Georgia attempts to break Russian embargo
By Messenger Staff
Tuesday, April 3On March 27, Deputy Foreign Minister of Russia Alexander Lukashevich stated that any type of military cooperation between Georgia and the United States could jeopardize the "peaceful" situation in the region. His statement was the Russian response to military cooperation between Georgia and the US, including future American arms sales to Georgia.
After the Russian invasion of Georgia in 2008, Moscow tried its best to prevent Georgia from arming itself, by discouraging other countries from selling weapons to Tbilisi. So in a way, the Russian government attempted to impose an embargo on Georgia. Officially, no country acknowledged this embargo, however some of them refrained from supplying Georgia with arms in the wake of the August war. The Georgian army is mainly equipped with Soviet/Russian-made weapons, although Russia has not provided arms to Georgia in some time, and the intermediary companies which were enabling the exchange ceased doing so due to Russian demands. So, for some time Georgia has had real problems in purchasing arms from anywhere. This was especially concerning, since the Georgian government were unable to receive arms from one of its strategic partners, the United States, when it desperately needed weaponry, such as anti-tank and anti-aircraft devices. Although the US Congress has allowed arms sales to Georgia to resume, so far little official information has been released. Instead, the US is doing its best to secure Georgia’s safety politically. Georgia is compensating by designing and building armed vehicles like the Didgori and Lazika. It also plans to start producing its own planes and firearms. Of course, local production cannot completely satisfy Georgia’s demand, but at least it will give the Georgian armed forces certain relief.

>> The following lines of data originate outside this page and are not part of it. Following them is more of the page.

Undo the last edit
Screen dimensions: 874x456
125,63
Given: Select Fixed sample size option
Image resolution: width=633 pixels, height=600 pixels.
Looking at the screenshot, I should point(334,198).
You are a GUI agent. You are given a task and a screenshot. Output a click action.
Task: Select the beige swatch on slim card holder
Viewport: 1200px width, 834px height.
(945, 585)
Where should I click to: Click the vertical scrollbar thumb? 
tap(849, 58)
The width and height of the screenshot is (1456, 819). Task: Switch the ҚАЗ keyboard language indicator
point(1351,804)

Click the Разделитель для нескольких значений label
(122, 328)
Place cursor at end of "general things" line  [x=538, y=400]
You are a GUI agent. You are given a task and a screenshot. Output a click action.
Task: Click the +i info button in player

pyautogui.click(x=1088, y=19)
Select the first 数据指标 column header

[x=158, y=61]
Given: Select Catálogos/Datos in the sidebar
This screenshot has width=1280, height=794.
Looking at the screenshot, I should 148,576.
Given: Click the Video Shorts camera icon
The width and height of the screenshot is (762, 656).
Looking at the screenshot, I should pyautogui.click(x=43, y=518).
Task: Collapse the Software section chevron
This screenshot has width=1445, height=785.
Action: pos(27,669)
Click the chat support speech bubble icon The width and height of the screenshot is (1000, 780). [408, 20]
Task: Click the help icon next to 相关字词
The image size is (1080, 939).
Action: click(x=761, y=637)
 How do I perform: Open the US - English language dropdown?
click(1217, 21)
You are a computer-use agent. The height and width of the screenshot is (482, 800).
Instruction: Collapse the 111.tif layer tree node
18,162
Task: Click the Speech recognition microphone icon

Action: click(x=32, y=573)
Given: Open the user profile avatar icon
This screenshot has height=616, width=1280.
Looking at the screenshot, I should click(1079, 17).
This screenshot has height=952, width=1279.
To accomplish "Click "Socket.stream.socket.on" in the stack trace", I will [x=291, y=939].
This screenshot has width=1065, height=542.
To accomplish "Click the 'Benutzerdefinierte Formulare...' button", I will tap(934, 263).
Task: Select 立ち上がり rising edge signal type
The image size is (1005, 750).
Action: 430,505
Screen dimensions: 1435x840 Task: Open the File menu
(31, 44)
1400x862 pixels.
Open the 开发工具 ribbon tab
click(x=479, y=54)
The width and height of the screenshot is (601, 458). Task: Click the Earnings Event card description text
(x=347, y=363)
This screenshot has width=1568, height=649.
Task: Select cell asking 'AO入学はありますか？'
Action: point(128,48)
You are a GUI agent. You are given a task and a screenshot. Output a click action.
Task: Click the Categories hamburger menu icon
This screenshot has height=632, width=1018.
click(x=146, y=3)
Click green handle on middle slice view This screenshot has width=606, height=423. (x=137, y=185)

The Russian government's most recent agitation was caused by the fact that, within the context of the ISAF mission, it was decided to supply Georgian regiments in Afghanistan with American-produced firearms and armed vehicles. Lukashevich noted that Kremlin does not want to see the arms used in Afghanistan appearing on Georgian territory. In response to Lukashevich, the Georgian government declared that the details of the strategic partnership between Georgia and the US are none of Russia’s business. It would be better if Russia took care of itself, rather than the relations of two sovereign states, stated Minister for Reintegration Eka Tkeshelashvili. However, the problem still exists that the administration would love to substitute its Russian-made arms with American ones. Some Georgian analysts do not doubt that weapons received by Georgian soldiers in Afghanistan could eventually appear in Georgia. If this takes place, then of course the weapons could be used by the Georgian state independently. The US has yet to address the issue directly, but in his confirmation hearing future Ambassador Richard Norland mentioned that his country has agreed to provide M4 automatic rifles to Georgia.